Fine-tuned 270M parameter Gemma model specialized for simple function/tool calling tasks with conversational capabilities
A fine-tuned version of Google's FunctionGemma 270M parameter model optimized for simple tool calling and function invocation tasks. This compact model provides efficient function calling capabilities while maintaining conversational abilities.
This skill enables AI agents to use a lightweight, specialized model for tool calling and function invocation tasks. The FunctionGemma 270M model is particularly useful when you need efficient function calling without the overhead of larger models, making it ideal for resource-constrained environments or high-throughput scenarios.
When implementing tool calling with this model, follow these steps:
1. **Install Required Dependencies**
- Ensure `transformers` library is installed (version 4.57.6 or later recommended)
- Ensure PyTorch is available (2.9.0+ with CUDA support for GPU acceleration)

__Tasks__.
(1) Answer these questions about the FunctionGemma page:
(a) How many parameters does the fine-tuned model have?
(b) Which version of the `transformers` library is recommended?
(c) For which two kinds of settings is the model described as ideal?
(2) Write the next part of the FunctionGemma page, continuing from its final line.

__Recorded data__.
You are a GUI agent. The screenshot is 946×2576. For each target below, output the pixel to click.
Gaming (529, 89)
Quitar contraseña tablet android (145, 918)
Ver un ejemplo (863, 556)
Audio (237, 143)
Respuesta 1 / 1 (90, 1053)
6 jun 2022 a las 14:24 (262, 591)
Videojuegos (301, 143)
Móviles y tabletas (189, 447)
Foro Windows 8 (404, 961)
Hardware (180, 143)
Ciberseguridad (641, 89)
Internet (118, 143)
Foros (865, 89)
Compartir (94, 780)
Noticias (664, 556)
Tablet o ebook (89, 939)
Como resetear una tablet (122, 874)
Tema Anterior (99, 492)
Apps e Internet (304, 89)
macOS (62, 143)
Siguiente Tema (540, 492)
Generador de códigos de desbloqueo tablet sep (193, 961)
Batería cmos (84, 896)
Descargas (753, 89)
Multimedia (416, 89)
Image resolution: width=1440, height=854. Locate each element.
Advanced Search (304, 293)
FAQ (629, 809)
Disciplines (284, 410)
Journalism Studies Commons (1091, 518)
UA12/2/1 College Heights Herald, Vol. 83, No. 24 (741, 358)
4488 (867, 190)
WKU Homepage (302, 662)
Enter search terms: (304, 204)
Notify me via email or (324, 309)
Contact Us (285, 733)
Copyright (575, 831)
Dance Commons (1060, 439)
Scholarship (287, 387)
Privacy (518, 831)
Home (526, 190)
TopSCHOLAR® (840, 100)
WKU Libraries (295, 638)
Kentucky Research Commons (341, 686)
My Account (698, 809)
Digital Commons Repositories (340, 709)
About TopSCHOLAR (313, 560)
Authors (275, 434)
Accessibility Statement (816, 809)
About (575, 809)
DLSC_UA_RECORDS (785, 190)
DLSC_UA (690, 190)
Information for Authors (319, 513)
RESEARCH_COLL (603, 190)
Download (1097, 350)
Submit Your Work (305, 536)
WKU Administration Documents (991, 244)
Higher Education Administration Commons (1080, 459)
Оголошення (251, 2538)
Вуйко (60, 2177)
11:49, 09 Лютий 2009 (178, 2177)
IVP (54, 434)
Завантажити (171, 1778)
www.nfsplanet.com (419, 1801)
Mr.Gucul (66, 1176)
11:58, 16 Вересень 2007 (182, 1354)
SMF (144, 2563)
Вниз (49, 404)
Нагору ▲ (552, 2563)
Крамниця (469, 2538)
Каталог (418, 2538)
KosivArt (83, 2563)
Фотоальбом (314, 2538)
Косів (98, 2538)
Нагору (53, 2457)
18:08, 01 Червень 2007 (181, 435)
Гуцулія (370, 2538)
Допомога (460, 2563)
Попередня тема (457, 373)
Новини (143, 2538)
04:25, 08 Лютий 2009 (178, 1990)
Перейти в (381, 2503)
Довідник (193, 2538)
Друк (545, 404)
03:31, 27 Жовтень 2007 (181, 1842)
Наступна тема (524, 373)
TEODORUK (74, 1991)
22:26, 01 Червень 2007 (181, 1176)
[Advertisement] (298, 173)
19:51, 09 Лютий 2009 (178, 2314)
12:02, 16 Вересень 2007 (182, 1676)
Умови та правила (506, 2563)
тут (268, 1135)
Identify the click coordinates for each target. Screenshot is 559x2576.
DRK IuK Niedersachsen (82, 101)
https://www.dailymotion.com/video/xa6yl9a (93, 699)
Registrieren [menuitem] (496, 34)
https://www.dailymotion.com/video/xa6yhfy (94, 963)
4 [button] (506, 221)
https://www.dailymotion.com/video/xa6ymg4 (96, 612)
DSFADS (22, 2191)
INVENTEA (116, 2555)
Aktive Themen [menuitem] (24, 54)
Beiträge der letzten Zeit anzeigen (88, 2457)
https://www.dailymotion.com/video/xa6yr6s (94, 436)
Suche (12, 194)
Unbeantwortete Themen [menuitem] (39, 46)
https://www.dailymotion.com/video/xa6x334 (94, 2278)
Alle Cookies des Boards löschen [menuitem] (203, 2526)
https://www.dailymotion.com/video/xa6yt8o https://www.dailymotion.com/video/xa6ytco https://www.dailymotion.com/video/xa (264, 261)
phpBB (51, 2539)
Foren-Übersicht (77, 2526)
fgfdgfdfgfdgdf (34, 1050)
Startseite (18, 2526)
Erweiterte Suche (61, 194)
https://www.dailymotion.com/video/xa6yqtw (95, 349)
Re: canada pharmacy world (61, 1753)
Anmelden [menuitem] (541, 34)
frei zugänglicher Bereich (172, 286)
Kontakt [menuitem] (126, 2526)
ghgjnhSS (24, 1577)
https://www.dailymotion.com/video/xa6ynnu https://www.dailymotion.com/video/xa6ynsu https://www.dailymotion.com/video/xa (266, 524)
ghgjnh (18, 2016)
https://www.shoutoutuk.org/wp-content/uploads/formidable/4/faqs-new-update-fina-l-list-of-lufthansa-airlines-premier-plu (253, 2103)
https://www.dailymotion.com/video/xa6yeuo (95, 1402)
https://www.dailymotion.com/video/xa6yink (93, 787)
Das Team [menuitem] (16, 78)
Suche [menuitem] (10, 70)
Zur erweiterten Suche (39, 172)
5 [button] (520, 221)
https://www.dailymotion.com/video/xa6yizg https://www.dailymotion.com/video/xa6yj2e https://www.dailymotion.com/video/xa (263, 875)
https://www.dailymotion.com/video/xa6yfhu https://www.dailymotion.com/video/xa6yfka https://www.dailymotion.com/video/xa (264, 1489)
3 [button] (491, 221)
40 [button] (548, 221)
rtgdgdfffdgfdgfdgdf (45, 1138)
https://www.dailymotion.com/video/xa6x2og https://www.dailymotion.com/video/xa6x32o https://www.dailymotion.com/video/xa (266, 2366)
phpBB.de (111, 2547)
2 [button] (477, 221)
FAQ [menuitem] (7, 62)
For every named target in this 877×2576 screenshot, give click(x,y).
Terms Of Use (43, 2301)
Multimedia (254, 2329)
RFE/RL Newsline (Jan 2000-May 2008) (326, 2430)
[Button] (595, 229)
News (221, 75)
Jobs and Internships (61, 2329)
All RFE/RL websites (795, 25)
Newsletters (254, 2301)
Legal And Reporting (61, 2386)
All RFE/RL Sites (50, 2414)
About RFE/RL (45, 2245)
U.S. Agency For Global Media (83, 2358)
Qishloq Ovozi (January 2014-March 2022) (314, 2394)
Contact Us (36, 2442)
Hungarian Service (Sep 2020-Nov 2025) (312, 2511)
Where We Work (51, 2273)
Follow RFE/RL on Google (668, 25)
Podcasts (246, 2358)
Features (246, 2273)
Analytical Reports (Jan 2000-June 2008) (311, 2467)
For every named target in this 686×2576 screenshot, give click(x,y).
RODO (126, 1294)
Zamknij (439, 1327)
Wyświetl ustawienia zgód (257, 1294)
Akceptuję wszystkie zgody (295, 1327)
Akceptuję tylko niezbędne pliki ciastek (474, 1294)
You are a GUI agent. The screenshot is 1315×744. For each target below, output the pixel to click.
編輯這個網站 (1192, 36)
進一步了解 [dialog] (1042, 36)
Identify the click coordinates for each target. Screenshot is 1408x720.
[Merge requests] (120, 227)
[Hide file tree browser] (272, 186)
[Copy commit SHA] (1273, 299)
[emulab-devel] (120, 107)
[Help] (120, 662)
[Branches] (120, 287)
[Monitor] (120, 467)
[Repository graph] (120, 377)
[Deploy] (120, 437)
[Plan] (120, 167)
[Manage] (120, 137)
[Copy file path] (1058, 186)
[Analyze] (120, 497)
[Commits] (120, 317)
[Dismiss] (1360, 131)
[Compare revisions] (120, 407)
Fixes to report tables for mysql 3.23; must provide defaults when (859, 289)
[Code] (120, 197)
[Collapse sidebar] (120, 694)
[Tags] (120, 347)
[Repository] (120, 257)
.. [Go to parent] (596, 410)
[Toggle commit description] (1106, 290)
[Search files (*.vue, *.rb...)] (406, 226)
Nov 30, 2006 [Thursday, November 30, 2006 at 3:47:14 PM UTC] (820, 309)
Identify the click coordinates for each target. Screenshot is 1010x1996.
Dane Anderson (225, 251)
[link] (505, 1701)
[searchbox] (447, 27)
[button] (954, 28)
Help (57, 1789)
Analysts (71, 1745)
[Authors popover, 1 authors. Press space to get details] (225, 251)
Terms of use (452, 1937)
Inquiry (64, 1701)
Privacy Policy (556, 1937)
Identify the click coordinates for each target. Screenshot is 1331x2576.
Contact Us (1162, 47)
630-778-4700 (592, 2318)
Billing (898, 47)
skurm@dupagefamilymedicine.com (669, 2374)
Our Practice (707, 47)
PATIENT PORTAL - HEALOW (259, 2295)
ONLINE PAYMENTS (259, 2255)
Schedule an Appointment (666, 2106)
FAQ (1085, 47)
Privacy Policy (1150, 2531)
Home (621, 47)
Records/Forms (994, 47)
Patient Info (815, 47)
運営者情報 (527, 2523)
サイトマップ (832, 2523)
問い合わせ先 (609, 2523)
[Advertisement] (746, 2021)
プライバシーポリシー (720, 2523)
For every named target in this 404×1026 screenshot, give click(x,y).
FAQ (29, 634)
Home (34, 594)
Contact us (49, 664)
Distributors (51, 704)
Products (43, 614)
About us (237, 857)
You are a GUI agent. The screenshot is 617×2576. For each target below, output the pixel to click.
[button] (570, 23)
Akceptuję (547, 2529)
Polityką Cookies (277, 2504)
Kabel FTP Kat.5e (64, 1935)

__Answers to the tasks__.
(1)
(a) 270M parameters.
(b) Version 4.57.6 or later.
(c) Resource-constrained environments and high-throughput scenarios.

(2)
- Install supporting libraries: `datasets`, `tokenizers`
2. **Load the Model**
- Use the HuggingFace `pipeline` interface for simplest integration
- Model identifier: `AliEsaote/functiongemma-270m-it-simple-tool-calling`
- Specify `device="cuda"` for GPU or `device="cpu"` for CPU execution
- Task type: `text-generation`
3. **Format Input Messages**
- Use chat format with role-based messages
- Structure: `[{"role": "user", "content": "<your prompt>"}]`
- The model expects conversational input format
- Include tool/function definitions in the user message when needed
4. **Configure Generation Parameters**
- Set `max_new_tokens` based on expected response length (128-512 recommended)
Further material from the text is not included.